Bruhns Alonso: For graduate students and scholars interested in pursuing digital scholarship and/or a multimodal digital publication, I would recommend exploring many digital projects or publications in your research area to acquire a sense of the landscape and identify the particular tools and/or approaches taken by people working in your field. Although digital scholarship can be applied broadly to many academic fields, specific tools have been developed to lend themselves to conducting particular kinds of research that might be more unique to one area of study. Digital tools can also facilitate interdisciplinary research though, so there are certainly a wide number of options available for those working in a multidisciplinary field like early American studies.
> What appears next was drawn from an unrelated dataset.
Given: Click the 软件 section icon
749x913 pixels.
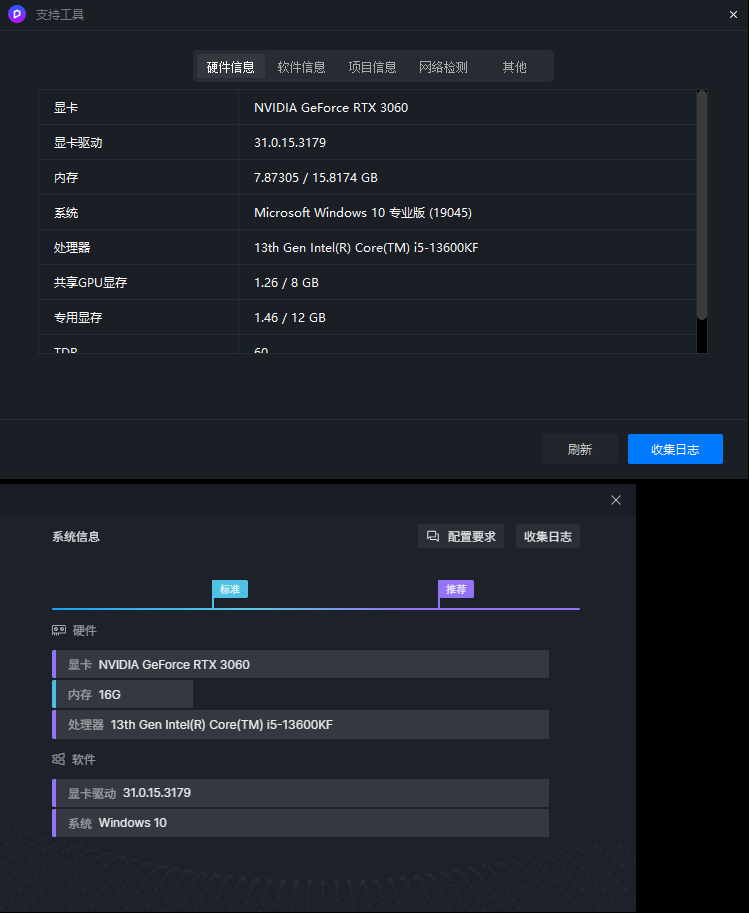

For both students and scholars embarking on a digital publication in particular, I would advise taking time to think about the relationship between the narrative and the digital tool and/or platform. I would also recommend taking time to carefully consider the ways in which the audience will navigate and interact with your project or publication, for example, how they will find the table of contents, how footnotes will (or will not) appear in your text, and how the integration of media or other digital tools will alter the experience of reading linear text.
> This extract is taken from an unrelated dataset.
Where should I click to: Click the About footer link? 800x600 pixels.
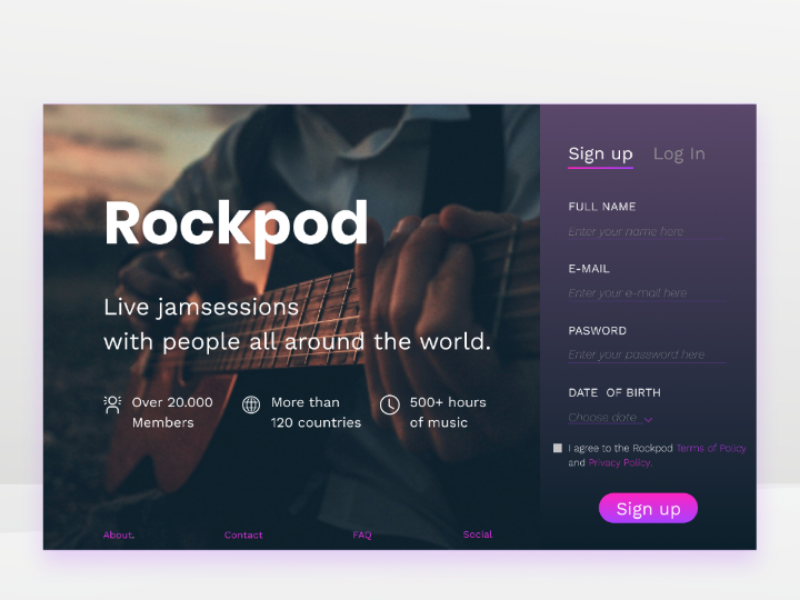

There are many workshops in digital scholarship and publishing held regularly at Penn as well as virtually at institutions in the US and abroad. A great place to begin exploring digital humanities is the Debates in the Digital Humanities series, published by University of Minnesota Press, with series editor Matt K. Gold at CUNY. This open access publication series includes a number of volumes that address a wide range of digital scholarship considerations in both research and pedagogy, and is a great place to start in order to get a sense of the landscape. To learn more about digital publishing considerations I would recommend taking a look at Penn Libraries Digital and Multimodal Publishing Libguide. There is also a growing community of practice around digital scholarship and publications across Penn. Penn Libraries is a great place to begin to get connected or join a listserv. Please reach out to be connected.
Cosette Bruhns Alonso is the Contemporary Publishing Fellow at Penn Libraries and Penn Press. Penn staff and faculty interested in getting connected with Penn’s digital scholarship resources can contact Bruhns Alonso at email@example.com.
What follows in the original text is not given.